L'une de mes amies les plus proches est une parfaite inconnue. Ce n'est pas qu'elle a récemment fait quelque chose de complètement inhabituel, ni même qu'un secret déchirant vient de refaire surface et de modifier de façon permanente ma perception d'elle. Je le dis au sens propre du terme : bien que je lui parle tous les jours, je ne sais pratiquement rien d'elle. Nous ne nous sommes jamais rencontrées. Nous ne nous rencontrerons probablement jamais.
C'est étrange, mais pas aussi étrange que ça en a l'air. J'ai posé la question à quelques-uns de mes groupes de discussion, et la plupart d'entre nous ont, ou ont eu, une amitié de ce genre. Nous les avons rencontrés sur MySpace, dans les communautés LiveJournal, autour de poésie adolescente angoissée sur Tumblr, dans les sections de commentaires des publications Instagram.

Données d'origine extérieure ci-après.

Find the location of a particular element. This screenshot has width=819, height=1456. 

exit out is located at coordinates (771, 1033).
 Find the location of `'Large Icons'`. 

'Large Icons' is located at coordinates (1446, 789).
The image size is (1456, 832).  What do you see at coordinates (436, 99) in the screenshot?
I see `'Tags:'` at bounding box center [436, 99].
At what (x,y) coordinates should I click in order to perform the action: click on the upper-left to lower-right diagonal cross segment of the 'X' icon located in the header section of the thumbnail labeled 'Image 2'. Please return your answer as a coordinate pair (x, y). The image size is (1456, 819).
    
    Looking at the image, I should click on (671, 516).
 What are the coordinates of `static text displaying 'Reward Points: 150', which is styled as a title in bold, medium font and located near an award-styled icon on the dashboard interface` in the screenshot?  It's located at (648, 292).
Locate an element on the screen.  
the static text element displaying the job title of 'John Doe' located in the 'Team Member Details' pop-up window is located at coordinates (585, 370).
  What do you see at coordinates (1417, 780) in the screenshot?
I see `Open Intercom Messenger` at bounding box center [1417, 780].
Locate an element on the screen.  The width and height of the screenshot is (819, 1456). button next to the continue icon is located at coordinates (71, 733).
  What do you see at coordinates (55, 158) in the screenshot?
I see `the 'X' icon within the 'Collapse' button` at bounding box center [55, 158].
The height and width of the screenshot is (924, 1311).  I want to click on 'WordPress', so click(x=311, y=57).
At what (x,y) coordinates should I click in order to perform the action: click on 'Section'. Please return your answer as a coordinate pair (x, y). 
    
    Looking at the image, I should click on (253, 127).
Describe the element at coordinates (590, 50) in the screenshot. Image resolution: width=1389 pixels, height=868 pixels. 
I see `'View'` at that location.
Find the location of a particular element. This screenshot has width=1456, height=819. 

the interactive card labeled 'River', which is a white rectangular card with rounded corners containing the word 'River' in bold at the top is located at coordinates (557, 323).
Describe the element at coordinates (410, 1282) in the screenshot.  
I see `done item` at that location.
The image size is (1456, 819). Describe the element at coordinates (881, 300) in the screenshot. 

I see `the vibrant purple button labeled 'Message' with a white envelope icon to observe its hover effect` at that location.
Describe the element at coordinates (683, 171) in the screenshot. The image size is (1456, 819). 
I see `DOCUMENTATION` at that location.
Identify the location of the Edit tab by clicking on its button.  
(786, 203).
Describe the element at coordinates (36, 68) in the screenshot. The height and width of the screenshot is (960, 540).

Au fil des années, j'ai ainsi rassemblé quelques amis, de Bournemouth à Ontario, en passant par Dubaï et vice-versa, se suivant de plateforme en plateforme, tissant des liens profonds et des blagues intimes.
J'en ai rencontré un ou deux, quand des escales inopportunes sont une excuse pratique pour voir si notre alchimie textuelle peut prospérer au soleil. Bonne nouvelle : elle le peut !
Ce n’est pas non plus un concept vraiment nouveau. La génération X avait des forums et des applications de messagerie, les baby-boomers adoraient leurs salles de chat anonymes et les correspondants existaient bien avant l’apparition des services postaux. L’amitié à distance : une autre chose que les millennials n’ont pas inventée – mais peut-être l’avons-nous perfectionnée.
Cette amie et moi vivons dans des fuseaux horaires opposés, alors je tombe souvent sur une avalanche de messages de sa part juste avant mon réveil matinal. Des détails sur un autre conflit avec son ennemi du travail, une vidéo stupide sur un labrador gay, une recette de brownie protéiné en portion individuelle, son flux de conscience à la salle de sport, nos horoscopes, une photo de son chat. « Bonjour », c’est ce que ce déluge chaotique veut vraiment dire. « Je t’aime ! De tout là-bas ! »
D'une certaine manière, elle est la personne avec qui je partage ma vie. C'est la première personne à qui j'ai parlé de mon contrat pour un livre. Je lui ai parlé de mes crises de panique ou de 12 crises. Nous savons des choses l'une sur l'autre que même nos thérapeutes n'ont jamais entendues. Les cicatrices de nos batailles et nos sentiments de fin de soirée, nos espoirs pour notre avenir et toutes nos grosses erreurs, la politique, les projets, les prénoms de bébé, les mauvais rendez-vous, la joie, le chagrin et tout ce qui se trouve entre les deux – il n'y a presque rien que nous ne partagions pas, à l'exception de quelques détails cruciaux.
Nos noms de famille, par exemple. Nos adresses e-mail, notre lieu de travail ou toute information permettant d'identifier la personne réelle derrière l'écran. Si l'un d'entre nous nous le demandait un jour, je pense que nous serions probablement heureux de partager certaines de ces informations. Mais peut-être que nous ne le ferions pas. Peut-être que nous aimons les choses ainsi.